5-9#: The recombinant plasmid after transformation.
Exploration of Gene Regulation
We co-transfected the miR-3074-5p (Mimics or NC) and SMAD4 overexpression (WT or Mut) plasmid carrying firefly luciferase gene into chondrocytes. The intensity of fluorescein was measured after 24 hours.
Fig.5 Relative fluorescence intensity of chondrocytes in each group.
Compared with experimental groups 1, 3, and 4, the relative fluorescence expression in experimental group 2 was significantly decreased (P< 0.05), indicating that miR-3074-5p can bind to the 3' UTR of the SMAD4 gene and inhibit its expression.
Protein Expression
Here we designed a protein display system to detect the effect of miR-3074-5p on MMP 13 levels in chondrocytes. We used three types of cells: 1) chondrocytes transformed with miR-NC as control group; 2) chondrocytes co-cultured with Ad-EVs and transformed with miR-NC; 3) chondrocytes co-cultured with Ad-EVs and transformed with miR-inhibitor. We then extracted the protein components of the cells and detected the changes in protein expression using Western blot.
Fig.6 SMAD4 levels of chondrocytes in each group.
The Western Blot results showed that treatment with obese Ad-EVs decreased the level of SMAD4 in chondrocytes, which was successfully reversed by the miR-3074-5p inhibitor.
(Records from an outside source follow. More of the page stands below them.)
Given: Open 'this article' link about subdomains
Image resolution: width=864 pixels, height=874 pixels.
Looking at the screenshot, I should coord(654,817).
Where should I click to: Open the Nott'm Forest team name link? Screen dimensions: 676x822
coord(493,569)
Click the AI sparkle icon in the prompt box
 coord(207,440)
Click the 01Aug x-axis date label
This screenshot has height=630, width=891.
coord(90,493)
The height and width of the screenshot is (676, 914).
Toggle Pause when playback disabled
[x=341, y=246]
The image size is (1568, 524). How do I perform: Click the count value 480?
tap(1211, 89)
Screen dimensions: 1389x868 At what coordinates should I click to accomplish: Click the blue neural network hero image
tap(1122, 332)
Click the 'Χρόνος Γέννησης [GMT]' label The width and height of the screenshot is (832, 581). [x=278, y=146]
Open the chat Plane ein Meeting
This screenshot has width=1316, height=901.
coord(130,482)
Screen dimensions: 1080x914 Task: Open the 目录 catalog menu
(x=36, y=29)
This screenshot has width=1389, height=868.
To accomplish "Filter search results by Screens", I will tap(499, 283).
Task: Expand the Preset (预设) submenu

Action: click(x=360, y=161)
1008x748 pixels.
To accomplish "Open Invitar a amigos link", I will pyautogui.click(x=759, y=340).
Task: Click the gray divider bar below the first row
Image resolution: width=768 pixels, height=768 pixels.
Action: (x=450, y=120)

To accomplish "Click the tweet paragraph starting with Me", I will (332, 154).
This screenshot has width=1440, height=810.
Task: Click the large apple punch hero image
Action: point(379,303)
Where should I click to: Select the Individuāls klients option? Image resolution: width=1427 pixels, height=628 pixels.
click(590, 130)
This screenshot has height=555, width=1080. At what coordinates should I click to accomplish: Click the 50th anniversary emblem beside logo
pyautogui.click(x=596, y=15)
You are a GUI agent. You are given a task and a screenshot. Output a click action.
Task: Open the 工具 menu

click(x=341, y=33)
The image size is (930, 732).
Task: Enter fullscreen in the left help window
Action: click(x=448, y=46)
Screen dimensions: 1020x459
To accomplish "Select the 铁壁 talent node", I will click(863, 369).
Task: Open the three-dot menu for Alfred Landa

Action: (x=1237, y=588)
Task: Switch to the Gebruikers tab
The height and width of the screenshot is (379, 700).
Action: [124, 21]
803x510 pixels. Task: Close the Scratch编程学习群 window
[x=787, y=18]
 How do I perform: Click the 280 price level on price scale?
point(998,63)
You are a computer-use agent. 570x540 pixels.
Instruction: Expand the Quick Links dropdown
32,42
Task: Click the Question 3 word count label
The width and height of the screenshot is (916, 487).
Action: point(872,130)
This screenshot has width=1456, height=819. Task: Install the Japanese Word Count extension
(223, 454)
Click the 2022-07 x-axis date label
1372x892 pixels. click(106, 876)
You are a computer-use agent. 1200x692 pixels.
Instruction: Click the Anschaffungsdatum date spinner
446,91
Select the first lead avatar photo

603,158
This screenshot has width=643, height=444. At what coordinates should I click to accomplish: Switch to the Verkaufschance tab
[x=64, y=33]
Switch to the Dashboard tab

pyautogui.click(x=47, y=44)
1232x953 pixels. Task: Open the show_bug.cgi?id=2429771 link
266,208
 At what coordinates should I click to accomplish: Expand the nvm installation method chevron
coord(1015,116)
This demonstrates the inhibitory effect of miR-3074-5p on SMAD4.
Fig.7 Protein levels of chondrocytes in each group.
The Western Blot results showed that treatment with Ad-EVs significantly increased the level of MMP13 and decreased the level of COL2 and SOX9 in chondrocytes, which was successfully reversed by the miR-3074-5p inhibitor. In summary, we found that inhibition of miRNA could alleviate matrix degradation induced by Ad-EVs.
Detection of Chondrocyte Apoptosis
Fig.8 Apoptosis of chondrocytes in each group.
The development of osteoarthritis is accompanied by the apoptosis of chondrocytes. It is reported that SMAD4 plays an important role in cell apoptosis. Here we co-cultured chondrocytes with Ad-EVs and simultaneously transformed with miR-inhibitor as mentioned above, and then collected chondrocytes to detect apoptosis. Flow cytometry showed that the miR-3074-5p inhibitor diminished Ad-EVs-triggered apoptosis in chondrocytes.
Overall, we found that miR-3074-5p targets on SMAD4, playing a key role in the impact of obese Ad-EVs on osteoarthritis.